__Liste des tâches__.
A - Relevez toutes les factions antagonistes que nomme le texte sur la Centrafrique.
B - D'après le texte sur la Centrafrique, pourquoi s'éloigne-t-on de « l'opération rapide » que la France visait au départ ? Répondez en une à trois phrases.
C - Poursuivez le texte sur la Centrafrique à partir de sa dernière phrase.
======== Texte fourni ========
La Mission internationale de soutien à la Centrafrique (MISCA) a riposté à une attaque d’un convoi par des éléments armés illégaux, dans la soirée du 16 février 2014, aux environs de l’agglomération de Beloko, sur le corridor reliant la capitale Bangui à la frontière avec le Cameroun. Cette violence n’est qu’illustrative de ce qui se passe dans le reste du pays où les fractions antagonistes (Anti-Balaka, Séléka et Force armée centrafricaines) se livrent parfois à des scènes de barbarie synonyme de vengeance.

Du coup, on s’éloigne petit à petit de «l’opération rapide», visée à l’origine par la France. Catherine Samba Panza «nous a dit qu’il faut que (les soldats français de l’opération Sangaris) restent jusqu’aux élections, c’est-à-dire jusque début 2015», relève Elisabeth Guigou, députée du Part socialiste français et présidente de la Commission des Affaires étrangères à l’Assemblée nationale de France, actuellement en RCA.

L’assemblée nationale centrafricaine devra se prononcer le 25 février prochain sur une prolongation, au-delà de début avril, de l’opération Sangaris, entamée le 5 décembre 2013. Jean-Yves Le Drian l’avait déjà admis le 15 décembre dernier, une prolongation du mandat français était «vraisemblable», alors que les autorités françaises tablaient à l’origine sur une mission de quatre à six mois au début de Sangaris.
======== Données fournies ========
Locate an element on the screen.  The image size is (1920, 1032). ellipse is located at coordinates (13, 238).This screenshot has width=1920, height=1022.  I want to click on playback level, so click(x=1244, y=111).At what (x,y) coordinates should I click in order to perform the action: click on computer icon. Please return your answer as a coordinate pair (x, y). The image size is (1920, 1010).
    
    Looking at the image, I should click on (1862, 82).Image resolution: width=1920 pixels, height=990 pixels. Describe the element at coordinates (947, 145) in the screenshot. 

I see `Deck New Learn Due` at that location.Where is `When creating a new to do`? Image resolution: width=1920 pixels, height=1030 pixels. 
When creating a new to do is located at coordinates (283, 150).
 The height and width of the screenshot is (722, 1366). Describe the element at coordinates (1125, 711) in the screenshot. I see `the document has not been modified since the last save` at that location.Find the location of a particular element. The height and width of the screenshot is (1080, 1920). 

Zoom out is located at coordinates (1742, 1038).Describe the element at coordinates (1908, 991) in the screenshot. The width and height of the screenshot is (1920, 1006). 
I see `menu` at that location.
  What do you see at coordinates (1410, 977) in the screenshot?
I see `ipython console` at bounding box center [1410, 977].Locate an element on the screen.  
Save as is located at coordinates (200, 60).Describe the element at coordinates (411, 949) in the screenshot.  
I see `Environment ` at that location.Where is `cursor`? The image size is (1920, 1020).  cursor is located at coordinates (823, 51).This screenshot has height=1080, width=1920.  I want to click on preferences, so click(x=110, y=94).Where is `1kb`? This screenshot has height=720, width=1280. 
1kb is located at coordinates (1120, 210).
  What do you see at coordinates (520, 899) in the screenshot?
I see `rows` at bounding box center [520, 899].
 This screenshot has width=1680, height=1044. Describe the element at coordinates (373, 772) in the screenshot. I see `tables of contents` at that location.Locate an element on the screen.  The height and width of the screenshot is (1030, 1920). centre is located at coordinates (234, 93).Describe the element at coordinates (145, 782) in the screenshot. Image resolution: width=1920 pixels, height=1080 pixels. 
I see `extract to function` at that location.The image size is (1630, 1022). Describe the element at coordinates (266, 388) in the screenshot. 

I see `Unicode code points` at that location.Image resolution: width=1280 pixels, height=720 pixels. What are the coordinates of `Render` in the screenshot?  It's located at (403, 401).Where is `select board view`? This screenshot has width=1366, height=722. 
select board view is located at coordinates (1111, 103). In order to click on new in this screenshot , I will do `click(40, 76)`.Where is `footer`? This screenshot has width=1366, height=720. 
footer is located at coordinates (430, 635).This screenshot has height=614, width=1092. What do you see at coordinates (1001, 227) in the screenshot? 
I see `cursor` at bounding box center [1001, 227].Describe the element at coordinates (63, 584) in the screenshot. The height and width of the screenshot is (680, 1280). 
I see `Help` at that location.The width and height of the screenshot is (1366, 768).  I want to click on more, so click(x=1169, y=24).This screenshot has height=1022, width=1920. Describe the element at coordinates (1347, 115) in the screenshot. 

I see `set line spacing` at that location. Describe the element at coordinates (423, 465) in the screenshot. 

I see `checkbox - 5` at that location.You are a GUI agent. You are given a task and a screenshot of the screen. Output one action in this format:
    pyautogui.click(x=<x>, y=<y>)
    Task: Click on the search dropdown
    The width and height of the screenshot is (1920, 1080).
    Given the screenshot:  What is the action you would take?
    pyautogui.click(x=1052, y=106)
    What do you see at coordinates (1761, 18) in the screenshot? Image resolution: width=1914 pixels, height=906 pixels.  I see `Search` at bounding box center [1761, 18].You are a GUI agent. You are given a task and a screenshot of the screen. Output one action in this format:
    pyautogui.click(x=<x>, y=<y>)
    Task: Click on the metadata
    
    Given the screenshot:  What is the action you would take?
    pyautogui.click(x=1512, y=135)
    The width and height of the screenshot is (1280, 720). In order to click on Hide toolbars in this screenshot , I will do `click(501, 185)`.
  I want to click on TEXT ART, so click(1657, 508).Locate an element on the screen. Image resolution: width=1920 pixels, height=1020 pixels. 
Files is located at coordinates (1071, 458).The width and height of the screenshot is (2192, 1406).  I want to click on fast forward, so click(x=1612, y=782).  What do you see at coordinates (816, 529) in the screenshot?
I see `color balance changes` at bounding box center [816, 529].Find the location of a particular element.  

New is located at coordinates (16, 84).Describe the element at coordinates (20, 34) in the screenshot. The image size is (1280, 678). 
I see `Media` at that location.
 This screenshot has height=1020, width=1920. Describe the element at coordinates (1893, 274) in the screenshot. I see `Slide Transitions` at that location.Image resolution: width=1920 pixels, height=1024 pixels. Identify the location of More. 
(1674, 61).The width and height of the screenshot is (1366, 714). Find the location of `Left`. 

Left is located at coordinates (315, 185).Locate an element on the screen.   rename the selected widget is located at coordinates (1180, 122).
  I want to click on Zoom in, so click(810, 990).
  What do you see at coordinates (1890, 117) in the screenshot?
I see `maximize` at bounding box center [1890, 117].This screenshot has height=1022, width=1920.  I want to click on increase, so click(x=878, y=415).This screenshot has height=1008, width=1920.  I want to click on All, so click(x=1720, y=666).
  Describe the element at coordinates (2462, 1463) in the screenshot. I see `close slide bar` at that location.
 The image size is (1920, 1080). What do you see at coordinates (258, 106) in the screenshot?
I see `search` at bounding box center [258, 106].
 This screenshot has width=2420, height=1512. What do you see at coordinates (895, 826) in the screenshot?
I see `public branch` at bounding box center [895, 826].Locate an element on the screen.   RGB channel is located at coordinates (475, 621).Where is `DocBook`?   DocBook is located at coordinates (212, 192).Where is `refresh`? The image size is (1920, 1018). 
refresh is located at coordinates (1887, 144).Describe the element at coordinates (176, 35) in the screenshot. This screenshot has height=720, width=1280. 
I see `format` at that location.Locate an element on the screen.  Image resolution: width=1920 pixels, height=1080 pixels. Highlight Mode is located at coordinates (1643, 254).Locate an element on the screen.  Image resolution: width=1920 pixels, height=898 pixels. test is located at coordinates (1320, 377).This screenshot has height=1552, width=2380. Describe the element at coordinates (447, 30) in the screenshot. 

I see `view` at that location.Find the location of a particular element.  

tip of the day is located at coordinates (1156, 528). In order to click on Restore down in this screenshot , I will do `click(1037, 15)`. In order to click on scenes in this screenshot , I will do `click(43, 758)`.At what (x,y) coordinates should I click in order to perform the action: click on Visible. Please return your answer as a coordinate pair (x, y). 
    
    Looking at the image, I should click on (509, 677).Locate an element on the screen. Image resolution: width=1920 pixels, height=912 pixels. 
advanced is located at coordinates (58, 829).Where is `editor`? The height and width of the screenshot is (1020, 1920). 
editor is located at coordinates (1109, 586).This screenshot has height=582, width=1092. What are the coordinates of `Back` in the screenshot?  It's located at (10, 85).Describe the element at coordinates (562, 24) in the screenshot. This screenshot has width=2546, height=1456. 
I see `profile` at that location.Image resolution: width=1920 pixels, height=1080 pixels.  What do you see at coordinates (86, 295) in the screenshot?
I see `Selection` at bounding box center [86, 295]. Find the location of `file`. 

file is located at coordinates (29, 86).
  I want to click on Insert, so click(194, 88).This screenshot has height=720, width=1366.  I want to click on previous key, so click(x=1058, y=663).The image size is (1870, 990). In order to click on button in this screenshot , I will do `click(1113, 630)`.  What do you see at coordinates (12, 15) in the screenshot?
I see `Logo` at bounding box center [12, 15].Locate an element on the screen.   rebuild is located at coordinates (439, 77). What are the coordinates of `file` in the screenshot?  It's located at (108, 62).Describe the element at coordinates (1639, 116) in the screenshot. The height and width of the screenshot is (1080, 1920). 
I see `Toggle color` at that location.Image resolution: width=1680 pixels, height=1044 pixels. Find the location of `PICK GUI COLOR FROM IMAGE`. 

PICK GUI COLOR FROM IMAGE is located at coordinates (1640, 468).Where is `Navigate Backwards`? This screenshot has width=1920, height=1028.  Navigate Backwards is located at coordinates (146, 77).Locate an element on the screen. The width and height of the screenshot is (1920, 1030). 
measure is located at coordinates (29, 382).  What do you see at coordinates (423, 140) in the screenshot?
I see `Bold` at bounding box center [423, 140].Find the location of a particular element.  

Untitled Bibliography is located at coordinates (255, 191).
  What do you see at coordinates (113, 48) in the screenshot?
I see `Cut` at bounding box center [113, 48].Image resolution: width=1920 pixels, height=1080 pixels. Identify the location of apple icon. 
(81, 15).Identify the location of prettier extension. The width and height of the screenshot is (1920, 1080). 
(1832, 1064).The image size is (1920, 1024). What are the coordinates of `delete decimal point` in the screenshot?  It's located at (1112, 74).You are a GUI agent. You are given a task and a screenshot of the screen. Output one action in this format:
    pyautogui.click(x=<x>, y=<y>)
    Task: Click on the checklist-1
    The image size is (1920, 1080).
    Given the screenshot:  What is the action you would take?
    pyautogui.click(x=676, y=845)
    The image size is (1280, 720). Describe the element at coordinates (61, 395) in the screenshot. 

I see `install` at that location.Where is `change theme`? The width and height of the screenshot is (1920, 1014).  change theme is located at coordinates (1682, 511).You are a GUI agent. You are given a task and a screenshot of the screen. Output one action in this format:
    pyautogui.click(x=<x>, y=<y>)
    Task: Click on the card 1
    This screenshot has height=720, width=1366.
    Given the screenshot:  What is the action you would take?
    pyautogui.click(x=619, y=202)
========
__Réponses par tâche__.
A - Anti-Balaka, Séléka, Force armée centrafricaines

B - On s'en éloigne à cause de la violence qui persiste. La MISCA a dû riposter le 16 février 2014, près de Beloko, à l'attaque d'un convoi par des éléments armés illégaux. Cette attaque illustre ce qui se passe dans le reste du pays, où les factions antagonistes se livrent parfois à des scènes de barbarie synonymes de vengeance.

C -
La Centrafrique continue ainsi de s’enliser dans le chaos. Ce qui fait que Bangui, la capitale, est désormais sous contrôle de la force africaine Misca (5500 hommes), «l’action militaire (française) étant terminée», selon le général Francisco Soriano. Mais c’est en province que la violence se répand comme une traînée de poudre. Les pillages, les violences et règlements de compte ensanglantent particulièrement l’ouest du pays.

La famine plane également sur l’Etat enclavé de 4,5 millions d’habitants. Les quelque 1 600 militaires français présents aux côtés de la Misca, font face aux regains de haine des milices chrétiennes anti-balaka à l’égard des musulmans. Amnesty International a dénoncé ces derniers jours un nettoyage ethnique et un exil des personnes de confession musulmane vers le Cameroun ou le Tchad.

Parallèlement, les ex-rebelles de la Séléka, musulmans, continuent de terroriser des villages entiers. Face à la catastrophe, la France a décidé d’envoyer 400 soldats supplémentaires, vendredi dernier. De son côté, l’UE a assuré vouloir envoyer quelque 1000 soldats, soit 500 de plus que ce qu’elle avait prévu.